刹那、ケアドとアリアの前に一つの手が差し伸べられた。
「こちら、カフェ特製ショートケーキです」
「わぁー! 待ってましたー! とっても美味しそうです!」
上品なメイドがアリアの前にショートケーキを置く。
単なるショートケーキではない。ここのカフェがこだわり抜いた意匠が主張している。
例えば、皿一つとっても、ショートケーキというシンプルなスイーツにアクセントを乗せるため、あえて派手なデザインが施された皿を採用している。
そして、そのデザインは花柄を散りばめた、華やかな雰囲気を醸し出している。
しかし、主役を邪魔にはしていない。あくまで主役はケーキである。
その主役は、初雪のように真っ白なクリームが塗られ、日差しによってキラキラとダイヤのようにきらめいている。

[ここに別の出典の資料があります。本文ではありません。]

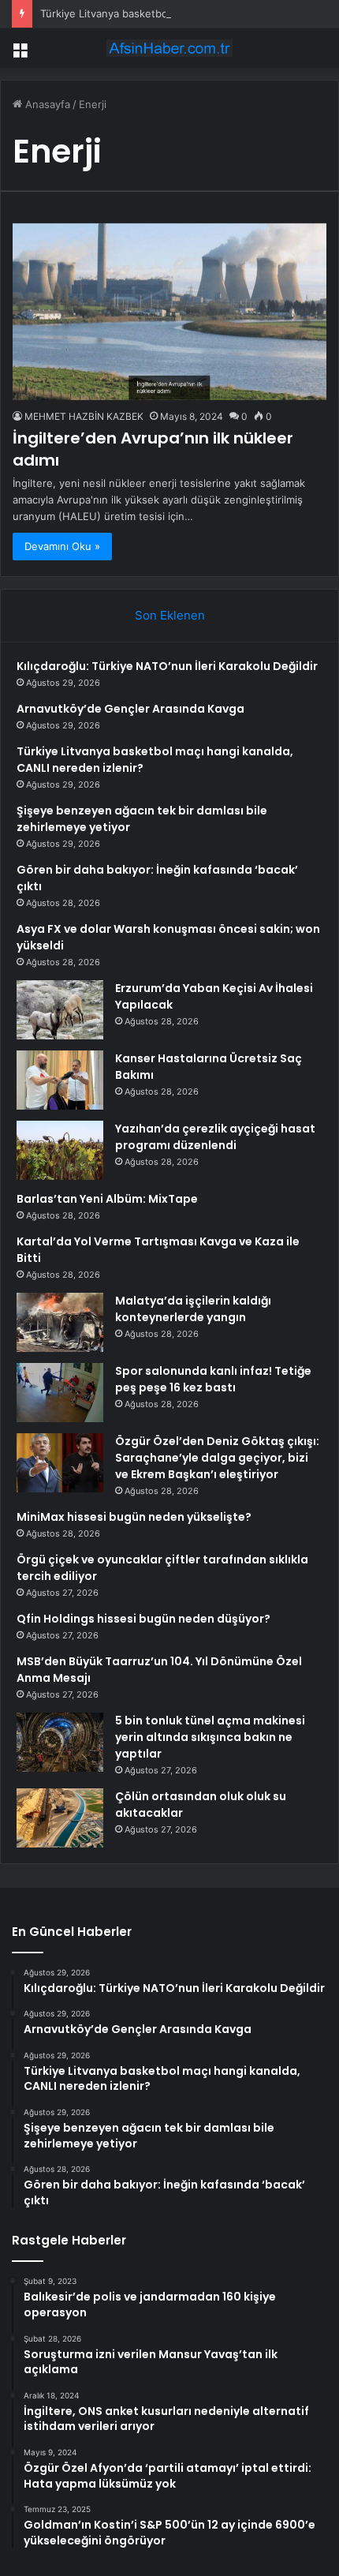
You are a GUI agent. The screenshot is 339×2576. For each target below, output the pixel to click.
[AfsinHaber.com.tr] (169, 48)
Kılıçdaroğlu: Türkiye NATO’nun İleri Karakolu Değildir (167, 666)
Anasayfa (46, 104)
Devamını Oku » (62, 546)
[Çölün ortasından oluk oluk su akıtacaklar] (60, 1818)
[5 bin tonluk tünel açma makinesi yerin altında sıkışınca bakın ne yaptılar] (60, 1742)
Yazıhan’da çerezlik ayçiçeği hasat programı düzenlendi (215, 1137)
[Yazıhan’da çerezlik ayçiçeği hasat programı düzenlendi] (60, 1150)
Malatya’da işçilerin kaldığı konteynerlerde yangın (193, 1309)
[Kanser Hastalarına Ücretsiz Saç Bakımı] (60, 1080)
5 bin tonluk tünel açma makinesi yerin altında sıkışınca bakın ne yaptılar (210, 1737)
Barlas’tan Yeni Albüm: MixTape (107, 1199)
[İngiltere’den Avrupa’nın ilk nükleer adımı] (169, 311)
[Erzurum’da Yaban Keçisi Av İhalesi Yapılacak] (60, 1009)
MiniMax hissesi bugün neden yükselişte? (134, 1517)
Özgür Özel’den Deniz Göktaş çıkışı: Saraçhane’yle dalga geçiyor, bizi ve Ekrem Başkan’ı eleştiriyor (217, 1457)
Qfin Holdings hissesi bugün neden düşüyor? (143, 1619)
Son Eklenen (170, 615)
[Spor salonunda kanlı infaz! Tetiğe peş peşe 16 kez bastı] (60, 1392)
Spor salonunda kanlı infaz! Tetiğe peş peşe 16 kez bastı (213, 1379)
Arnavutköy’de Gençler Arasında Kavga (130, 709)
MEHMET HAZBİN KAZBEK (83, 416)
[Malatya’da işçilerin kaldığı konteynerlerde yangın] (60, 1322)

乗せているイチゴもただ乗せているだけでなく、きちんと象られてデザインとして機能している。
「……は?」
「焦らないで下さいよケアド。このケーキを食べてからでも遅くないですよっ」
食べる。彼女はそう言うが、フォークをケーキに刺そうか刺さまいか迷っている。
この完成品を自分が台無しにしていいものかどうか。しかし食べなければ注文したカフェに失礼だと。
そのどうでもいい葛藤が彼女の中で渦巻いているのだ。
「どうでもいいが……食べるか食べないかどっちなんだよ」
「うーん、そうですよねぇ~。でもでも、もったいないですよー。あーあ、この景色がずうっと残るような魔法でもあればなー」
「んなのあるわけないだろ……」
ケアドはそろそろ自分が想像していた彼女の印象を改める必要性が出てきた。
目の前の少女はどう見ても、戦闘以外は普通の少女である。
さらに、淑やかな雰囲気に隠れる明朗快活な雰囲気。そして、フォークに刺さったケーキを頬張り、幸せそうに鼻にクリームを付ける目の前の少女。
とても『彼女』を想定していた存在とは認められない。
ケアドは頭を振って自身の考えを正す。
まだ知り合って間もない。いつ彼女が『本性』を表すか。ケアドは彼女を利用するために近づいた。そのことをもう一度、脳内で確かめていた。